The guidance counselor, who worked only a couple of days a week, called back a few days later. She was surprised that Joey was acting like this and said she had not heard of him doing such nasty things. The recess attendants, the counselor stated, said that Caleb had started a group of kids who reported bad behavior to one recess attendant in particular––the attendant claimed that Caleb had a wild imagination and was trying to fulfill a dream of being a superhero. The counselor mentioned that school was almost over but nonetheless she would file a report and talk to Joey’s parents. The rest of the year passed without incident, and Caleb reported that Joey was acting much better. Perhaps, Rebecca hoped, things had taken a turn.

The start of first grade brought the discovery that none of Caleb’s close friends from the previous year were in his class. Caleb’s new friend, Toby, began threatening that if Caleb did not give him his school store money he would not be Caleb’s friend. In another instance he said he would bash Caleb’s face in if he didn’t give him a drawing that Caleb had done. On top of that Caleb was again coming home with stories of Joey and his gang causing terror on the playground.
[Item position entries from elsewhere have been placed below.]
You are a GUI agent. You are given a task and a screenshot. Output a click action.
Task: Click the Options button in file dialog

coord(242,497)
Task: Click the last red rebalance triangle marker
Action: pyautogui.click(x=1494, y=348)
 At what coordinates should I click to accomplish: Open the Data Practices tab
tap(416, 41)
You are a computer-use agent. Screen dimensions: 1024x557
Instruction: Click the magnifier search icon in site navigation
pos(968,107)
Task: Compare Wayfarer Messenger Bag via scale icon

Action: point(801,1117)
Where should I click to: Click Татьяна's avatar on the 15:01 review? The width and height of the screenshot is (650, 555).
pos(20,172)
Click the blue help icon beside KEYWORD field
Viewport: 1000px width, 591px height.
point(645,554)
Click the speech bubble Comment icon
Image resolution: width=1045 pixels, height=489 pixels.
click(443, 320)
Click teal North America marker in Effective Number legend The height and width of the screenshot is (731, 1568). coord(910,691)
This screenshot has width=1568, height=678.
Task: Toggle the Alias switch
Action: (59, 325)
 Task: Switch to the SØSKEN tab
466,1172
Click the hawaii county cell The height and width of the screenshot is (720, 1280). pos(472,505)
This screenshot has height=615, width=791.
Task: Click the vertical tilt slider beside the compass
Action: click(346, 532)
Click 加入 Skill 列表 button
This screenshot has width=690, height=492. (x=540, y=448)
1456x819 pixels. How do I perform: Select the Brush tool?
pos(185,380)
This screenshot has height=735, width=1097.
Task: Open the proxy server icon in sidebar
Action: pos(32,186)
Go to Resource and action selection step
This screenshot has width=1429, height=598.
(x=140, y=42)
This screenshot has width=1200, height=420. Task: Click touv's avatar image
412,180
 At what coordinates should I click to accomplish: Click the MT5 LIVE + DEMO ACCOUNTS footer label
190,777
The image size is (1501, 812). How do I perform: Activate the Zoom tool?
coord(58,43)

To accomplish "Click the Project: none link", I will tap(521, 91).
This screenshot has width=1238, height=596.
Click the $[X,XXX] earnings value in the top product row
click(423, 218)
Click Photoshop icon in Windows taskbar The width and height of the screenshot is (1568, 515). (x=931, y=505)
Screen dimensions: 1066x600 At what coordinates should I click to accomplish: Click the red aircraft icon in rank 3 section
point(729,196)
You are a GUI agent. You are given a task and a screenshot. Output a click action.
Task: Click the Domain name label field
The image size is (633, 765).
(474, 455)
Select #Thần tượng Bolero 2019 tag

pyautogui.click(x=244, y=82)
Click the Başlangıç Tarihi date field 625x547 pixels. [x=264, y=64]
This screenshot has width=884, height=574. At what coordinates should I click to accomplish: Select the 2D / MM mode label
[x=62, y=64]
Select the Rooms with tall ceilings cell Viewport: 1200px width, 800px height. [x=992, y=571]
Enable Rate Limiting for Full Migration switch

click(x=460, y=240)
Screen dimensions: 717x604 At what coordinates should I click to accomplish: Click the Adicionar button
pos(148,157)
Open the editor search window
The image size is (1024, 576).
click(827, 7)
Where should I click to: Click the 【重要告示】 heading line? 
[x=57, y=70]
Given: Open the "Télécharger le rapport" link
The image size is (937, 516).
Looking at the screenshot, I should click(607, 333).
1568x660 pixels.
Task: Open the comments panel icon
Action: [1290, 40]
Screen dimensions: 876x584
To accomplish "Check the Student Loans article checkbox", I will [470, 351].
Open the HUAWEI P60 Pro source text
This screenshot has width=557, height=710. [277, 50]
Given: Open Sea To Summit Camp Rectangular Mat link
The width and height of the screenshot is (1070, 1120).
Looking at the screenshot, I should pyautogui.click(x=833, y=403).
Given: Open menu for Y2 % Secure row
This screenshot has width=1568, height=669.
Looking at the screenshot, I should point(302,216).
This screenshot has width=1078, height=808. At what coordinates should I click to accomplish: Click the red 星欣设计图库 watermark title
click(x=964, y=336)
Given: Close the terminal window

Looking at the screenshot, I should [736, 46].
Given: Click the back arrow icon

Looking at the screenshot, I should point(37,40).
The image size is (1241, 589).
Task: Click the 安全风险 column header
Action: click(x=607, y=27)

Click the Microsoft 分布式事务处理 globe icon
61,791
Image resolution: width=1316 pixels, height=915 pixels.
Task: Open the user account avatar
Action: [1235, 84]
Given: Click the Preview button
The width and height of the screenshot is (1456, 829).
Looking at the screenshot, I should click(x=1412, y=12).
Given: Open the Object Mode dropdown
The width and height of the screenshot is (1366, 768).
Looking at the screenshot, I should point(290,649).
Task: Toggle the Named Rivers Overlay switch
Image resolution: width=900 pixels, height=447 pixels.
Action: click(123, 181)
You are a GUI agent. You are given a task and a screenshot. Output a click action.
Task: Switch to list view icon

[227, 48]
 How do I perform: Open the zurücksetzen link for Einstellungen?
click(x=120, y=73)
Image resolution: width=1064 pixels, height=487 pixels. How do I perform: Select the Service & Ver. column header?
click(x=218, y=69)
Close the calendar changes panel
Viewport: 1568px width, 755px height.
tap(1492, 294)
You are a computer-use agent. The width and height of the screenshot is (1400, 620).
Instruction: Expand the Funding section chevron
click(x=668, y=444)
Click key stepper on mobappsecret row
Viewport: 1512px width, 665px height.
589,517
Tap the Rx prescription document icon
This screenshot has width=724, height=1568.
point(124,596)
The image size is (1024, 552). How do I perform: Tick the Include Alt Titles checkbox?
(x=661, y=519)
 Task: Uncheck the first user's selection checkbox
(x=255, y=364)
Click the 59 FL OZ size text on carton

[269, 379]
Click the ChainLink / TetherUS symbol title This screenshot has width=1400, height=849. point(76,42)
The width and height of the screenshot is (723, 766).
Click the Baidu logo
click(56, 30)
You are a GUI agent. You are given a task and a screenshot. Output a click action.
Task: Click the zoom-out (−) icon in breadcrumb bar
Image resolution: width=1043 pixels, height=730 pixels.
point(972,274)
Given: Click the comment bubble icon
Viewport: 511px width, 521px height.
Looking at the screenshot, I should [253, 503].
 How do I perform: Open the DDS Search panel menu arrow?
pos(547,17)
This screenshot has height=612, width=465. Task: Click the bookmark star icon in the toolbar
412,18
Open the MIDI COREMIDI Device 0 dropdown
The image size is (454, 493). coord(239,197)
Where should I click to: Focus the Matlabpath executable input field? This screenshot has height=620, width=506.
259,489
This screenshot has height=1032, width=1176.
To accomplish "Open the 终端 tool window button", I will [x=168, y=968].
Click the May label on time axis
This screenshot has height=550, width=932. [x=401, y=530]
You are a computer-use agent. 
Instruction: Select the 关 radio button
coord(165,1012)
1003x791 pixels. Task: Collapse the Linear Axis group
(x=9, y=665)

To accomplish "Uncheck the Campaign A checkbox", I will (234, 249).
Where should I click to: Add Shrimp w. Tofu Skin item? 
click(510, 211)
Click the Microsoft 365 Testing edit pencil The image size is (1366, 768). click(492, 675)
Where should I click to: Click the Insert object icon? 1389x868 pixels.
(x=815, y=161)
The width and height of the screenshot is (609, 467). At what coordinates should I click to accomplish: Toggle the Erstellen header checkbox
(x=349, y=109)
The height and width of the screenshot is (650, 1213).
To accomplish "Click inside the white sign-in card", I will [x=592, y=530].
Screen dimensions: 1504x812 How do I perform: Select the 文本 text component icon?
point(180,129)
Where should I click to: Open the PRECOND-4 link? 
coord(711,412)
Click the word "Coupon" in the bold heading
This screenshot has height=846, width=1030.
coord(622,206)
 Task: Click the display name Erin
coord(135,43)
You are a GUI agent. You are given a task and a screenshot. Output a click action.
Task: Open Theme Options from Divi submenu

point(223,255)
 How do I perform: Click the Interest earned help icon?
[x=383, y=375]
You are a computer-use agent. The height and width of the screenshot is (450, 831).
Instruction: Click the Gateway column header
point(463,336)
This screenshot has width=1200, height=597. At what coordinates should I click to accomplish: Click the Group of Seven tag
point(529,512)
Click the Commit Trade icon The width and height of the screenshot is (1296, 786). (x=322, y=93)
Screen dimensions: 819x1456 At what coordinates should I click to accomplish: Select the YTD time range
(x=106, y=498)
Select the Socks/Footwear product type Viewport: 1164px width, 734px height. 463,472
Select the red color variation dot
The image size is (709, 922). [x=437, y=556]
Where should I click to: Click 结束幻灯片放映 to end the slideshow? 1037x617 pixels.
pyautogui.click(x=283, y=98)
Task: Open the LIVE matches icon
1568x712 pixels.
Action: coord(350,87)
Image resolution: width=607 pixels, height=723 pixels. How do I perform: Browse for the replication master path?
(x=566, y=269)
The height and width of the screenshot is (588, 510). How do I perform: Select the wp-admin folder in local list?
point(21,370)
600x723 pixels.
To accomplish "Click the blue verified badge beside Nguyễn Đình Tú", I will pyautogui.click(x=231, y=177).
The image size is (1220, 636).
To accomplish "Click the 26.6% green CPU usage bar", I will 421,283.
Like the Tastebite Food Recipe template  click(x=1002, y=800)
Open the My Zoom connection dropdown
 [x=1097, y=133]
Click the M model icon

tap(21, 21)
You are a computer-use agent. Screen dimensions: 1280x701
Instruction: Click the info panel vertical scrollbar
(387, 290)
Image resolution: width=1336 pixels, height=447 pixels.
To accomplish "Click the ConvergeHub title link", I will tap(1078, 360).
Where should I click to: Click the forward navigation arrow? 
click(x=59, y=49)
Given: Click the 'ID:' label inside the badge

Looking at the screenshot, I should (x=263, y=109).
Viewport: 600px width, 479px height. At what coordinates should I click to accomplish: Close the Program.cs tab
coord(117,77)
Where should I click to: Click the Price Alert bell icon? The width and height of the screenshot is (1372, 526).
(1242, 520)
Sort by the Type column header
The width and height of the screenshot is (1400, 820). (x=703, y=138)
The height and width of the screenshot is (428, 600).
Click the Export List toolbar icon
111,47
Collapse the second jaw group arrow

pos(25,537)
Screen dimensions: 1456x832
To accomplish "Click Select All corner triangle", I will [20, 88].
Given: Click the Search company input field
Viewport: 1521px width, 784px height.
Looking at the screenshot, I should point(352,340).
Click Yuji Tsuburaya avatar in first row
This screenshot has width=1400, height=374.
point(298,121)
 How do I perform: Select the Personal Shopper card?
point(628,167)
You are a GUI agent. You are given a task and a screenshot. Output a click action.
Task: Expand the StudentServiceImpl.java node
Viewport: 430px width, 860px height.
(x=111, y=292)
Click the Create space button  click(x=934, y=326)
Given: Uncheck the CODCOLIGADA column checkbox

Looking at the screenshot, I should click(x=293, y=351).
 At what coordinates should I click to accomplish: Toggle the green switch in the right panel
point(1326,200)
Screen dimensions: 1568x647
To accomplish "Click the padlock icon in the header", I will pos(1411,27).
Once again Rebecca spoke to the teachers and the guidance counselors, and promises were made to keep a closer eye on things. His parents discussed their options and worried about what had happened to the sweet, curious boy they had sent off to kindergarten the year before. Caleb was now quick to lash out or react in anger, he cried more easily, clenched his fist and hit his dad. By Thanksgiving break even extended family members noticed a difference.

The final straw came when Caleb told his parents about how before the break he was hiding in the tires from a boy who was chasing kids around and hitting them with a stick. Eventually the boy found Caleb and hit him on the back a few times before Caleb was able to run away. He lifted his shirt and showed them the faint marks on his back. Rebecca and her husband felt like the school had brushed them off and let them down. Shortly after Thanksgiving they pulled Caleb out of the school.

Vermont Law states that all schools are required to have a bullying and harassment plan in place that is equal to, or more stringent than, the one developed by the state. There is even an advisory committee through the Agency of Education that helps with the setting up of these policies. We cannot just send our children off to school and think that we don’t need to engage them when they get home. We need to be asking questions, look for the subtle clues and listen to what our children have to say.

I fully believe that to some extent situations like this can make a child much stronger and more fully prepared for the toxicity of our current culture. However, we need to know when to step in and pull them back from the ledge before they become part of the problem or, worse yet, decide it is just not worth facing another day.